Time-domain electrophysiological results. (a) Event-related potentials at a CZ-centered cluster relative to the presentation of the payout. Both the feedback-related negativity (FRN) and late positive potential (LPP) were scored as the mean potential evoked by trials of each condition for each subject in the 300- to 400-ms and 500- to 800-ms range, respectively. (b) Mean FRN scores and (c) mean LPP scores across subjects with associated current source density (CSD) maps
A significant effect of wealth distribution on LPP magnitude was also found (F(1.31,22.19) = 7.474, p < 0.01; Fig. 2c). Mauchly’s test indicated that participants’ LPP scores violated the assumption of sphericity (Χ 2 = 0.468, p < 0.005), so the degrees of freedom of the reported ANOVA were adjusted with a Greenhouse-Geisser correction. LPPs elicited by equitable offers were more positive than those elicited by disadvantageously inequitable offers (t(17) = 2.480, corrected p < 0.05) and advantageously inequitable offers (t(17) = 3.131, corrected p < 0.05).

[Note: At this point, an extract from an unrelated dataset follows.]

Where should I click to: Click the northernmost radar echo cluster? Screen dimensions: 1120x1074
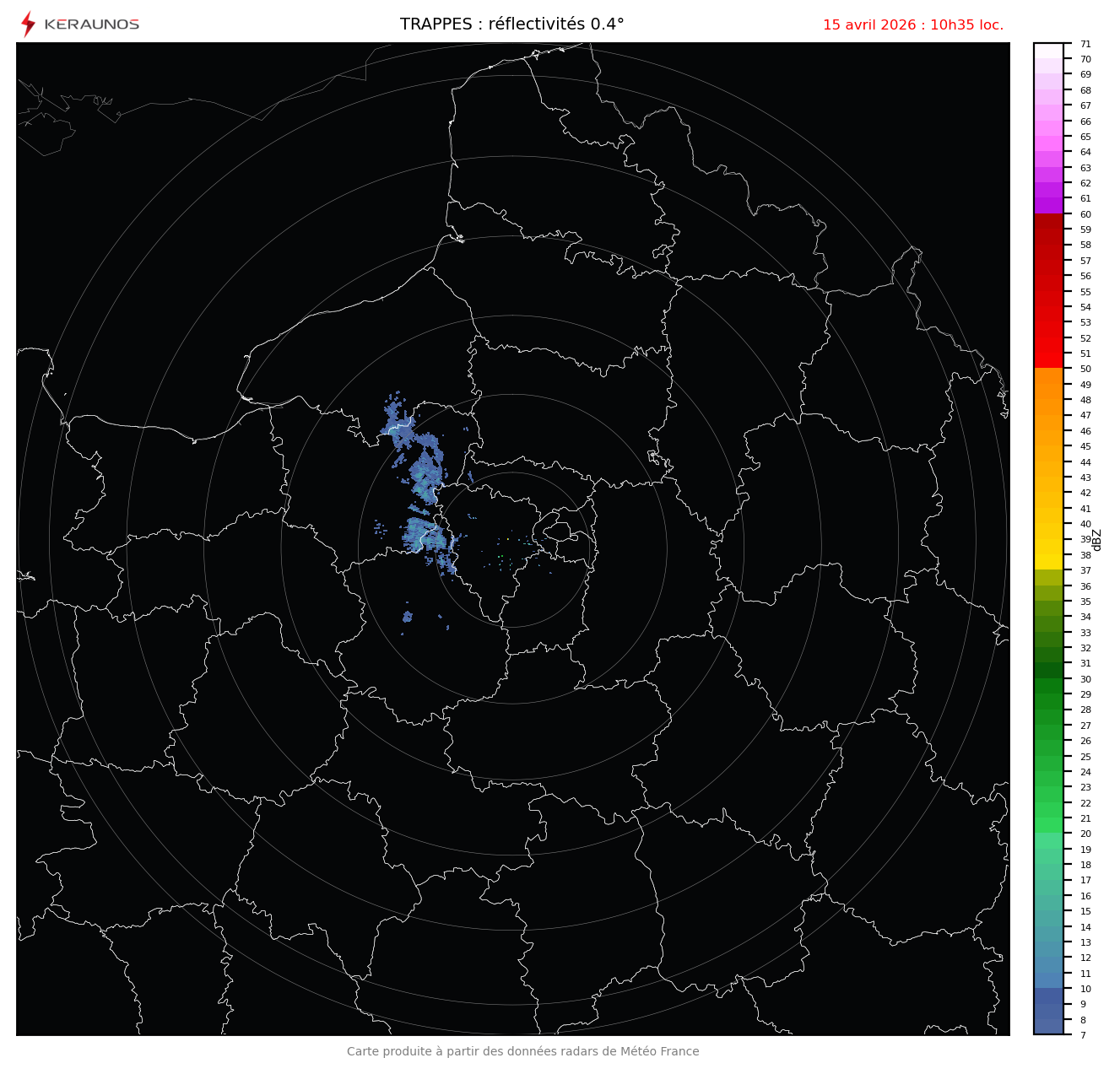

To look at the overall relationship of LPP and FRN scores, we z-scored each across participants separately for each condition, then combined all scores in all conditions into two large vectors for each ERP component. Overall, LPP and FRN scores were highly correlated (r = 0.54, p < 0.001, n = 54). Because we scored the FRN and LPP so close to one-another, it is highly plausible that this relationship is an artifact of averaging in the time-domain rather than a functional coupling of the neural processes underlying the LPP and FRN. Thus, time-frequency analysis was used to isolate the two components in time-frequency space.
Time-frequency domain analysis
Figure 3 illustrates the results from a time-frequency analysis of participants’ responses to each type of payout. First, scalograms were obtained for each participant (grand averages illustrated in Fig. 3a). Power in the theta band (4–8 Hz) between 250 and 350 ms was used to index the FRN, and power in the delta band (1–3 Hz) between 500 and 800 ms was used to index the LPP. There was a significant effect of wealth distribution on evoked power in the theta band (F(2,34) = 6.836, p < 0.005; Fig. 3b). Equitable payouts elicited significantly less theta power than disadvantageously inequitable payouts (t(17) = 3.363, corrected p < 0.005) and advantageously inequitable payouts (t(17) = 2.626, corrected p < 0.05), but theta responses evoked by advantageously and disadvantageously inequitable payouts were not different (t(17) = 0.918, corrected p > 0.2). Similar to the FRN, the theta signal was greatest at central electrodes. There was also a significant effect of wealth distribution on delta power (F(2,34) = 5.844, p < 0.01; Fig. 3c), although no post-hoc tests achieved significance. Delta was more frontal than the LPP, but both signals were strong at central electrodes.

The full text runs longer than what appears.